Sadly, what they find too often in the LGBT religious landscape is what I call “evangelical lite” churches that offer the same theology, liturgy and worship styles as most non-welcoming evangelical churches, minus the judgment. Having been involved in many of these evangelical lite churches over the years, though, I can affirm that there are still many who remain conflicted about their faith and sexuality or gender identity even in a more welcoming environment.
I believe that’s so because while evangelical lite churches may be missing the judgment they still perpetuate the overall sexual shame that is inherent in much of traditional Christian theology. Even though it may not be overt, that shame is still being taught even in predominantly LGBT churches—so it’s not really the churches that LGBT people are leaving, it’s Christianity in its current form that repels them.
Much of this style of worship and theology continues even in the predominantly gay Metropolitan Community Churches—which makes sense, I would argue, because founder Troy Perry was raised in a fundamentalist tradition. His influence remains strong in the MCC and other gay-friendly evangelical churches that still exist (and continue to thrive in some places such as the south) today.
This, however, is where I see a ray of hope for LGBT people of faith. There is a opportunity here, for any faith community up to the task, to truly reform the Christian church into what it was meant to be in the first place—a community that accepts people where they are and offers them genuine love and support.

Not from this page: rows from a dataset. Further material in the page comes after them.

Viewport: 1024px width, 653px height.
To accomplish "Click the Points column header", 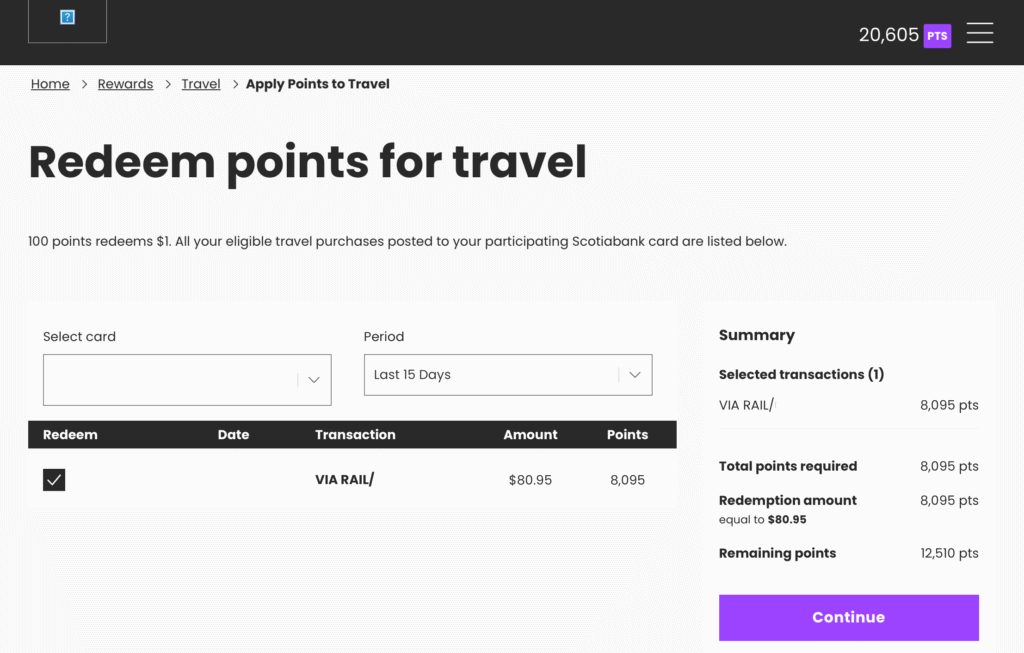I will click(627, 435).
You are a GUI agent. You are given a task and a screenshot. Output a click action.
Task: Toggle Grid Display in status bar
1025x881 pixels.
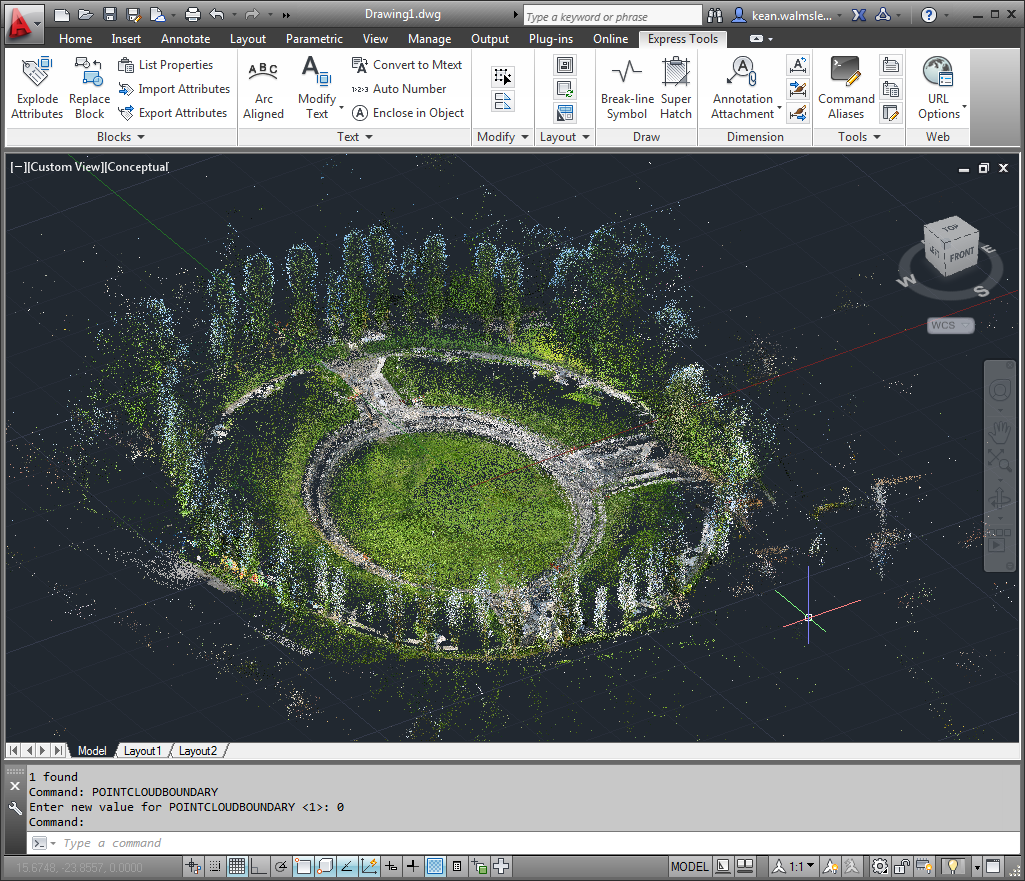click(237, 866)
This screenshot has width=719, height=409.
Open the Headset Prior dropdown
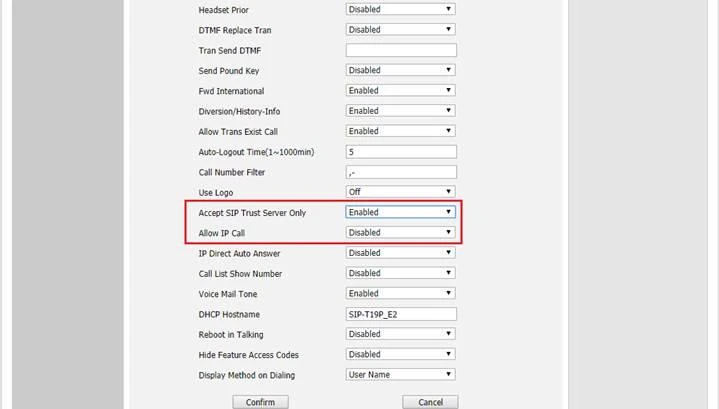point(400,9)
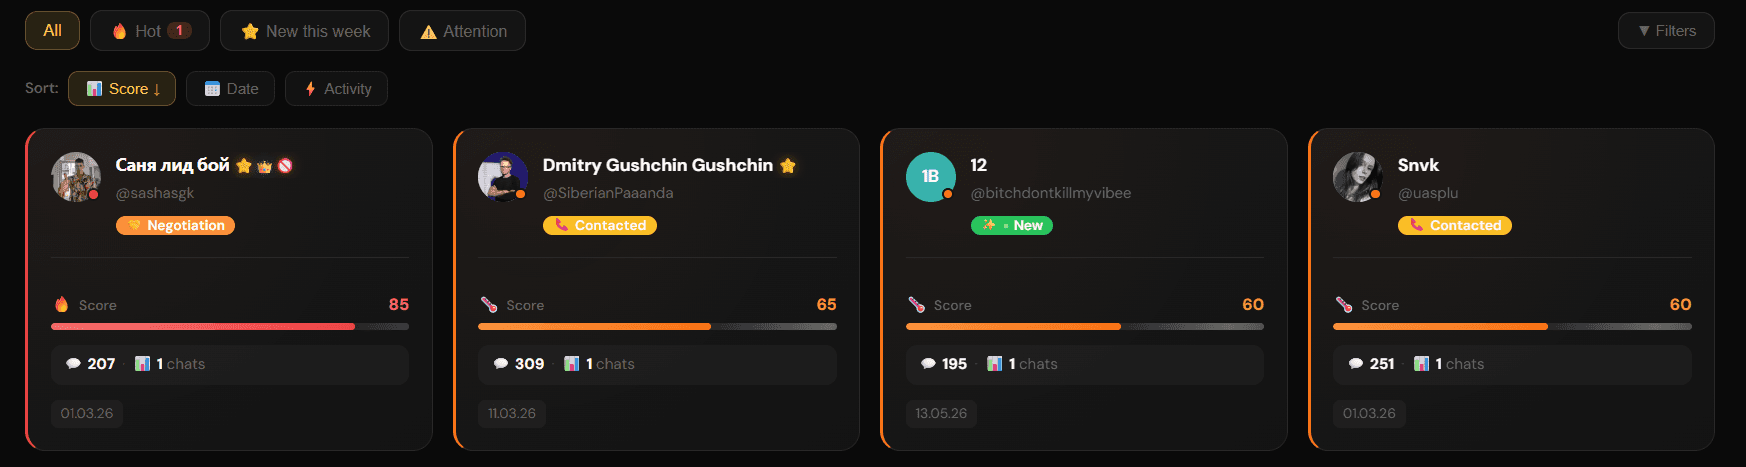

There are many independent churches that are already doing this. And even some mainline churches are flying under the denominational radar to give LGBT people of faith the connection and community they crave. My own small congregation, Jubilee! Circle, in Columbia, S.C., is offering an alternative theology centered in the Creation Spirituality of Matthew Fox, that attracts both LGBT and straight people who may otherwise describe themselves as “nones.”
I think the key is to begin our theology in a different place—not in the dark place of original sin (a doctrine cooked up by Augustine to rid himself of the guilt of his own sexual dysfunctions)—but with what Matthew Fox calls original blessing, in which our bodies are “dwelling places of the Divine.”
How revolutionary it would be for the LGBT community, which has already led massive social reforms around marriage, to become the new reformers of Christianity—turning it from a religion of shame and guilt into the living embodiment of God’s beauty and unconditional love.
As Mark D. Jordan has powerfully offered, in these pages: “There is no gay church, there is only church—which is never reformed, only reforming.”
Much respect to Vines and his supporters, but why must we in the LGBT faith community beg for acceptance in an already theologically bankrupt institution when the time for reformation is ripe?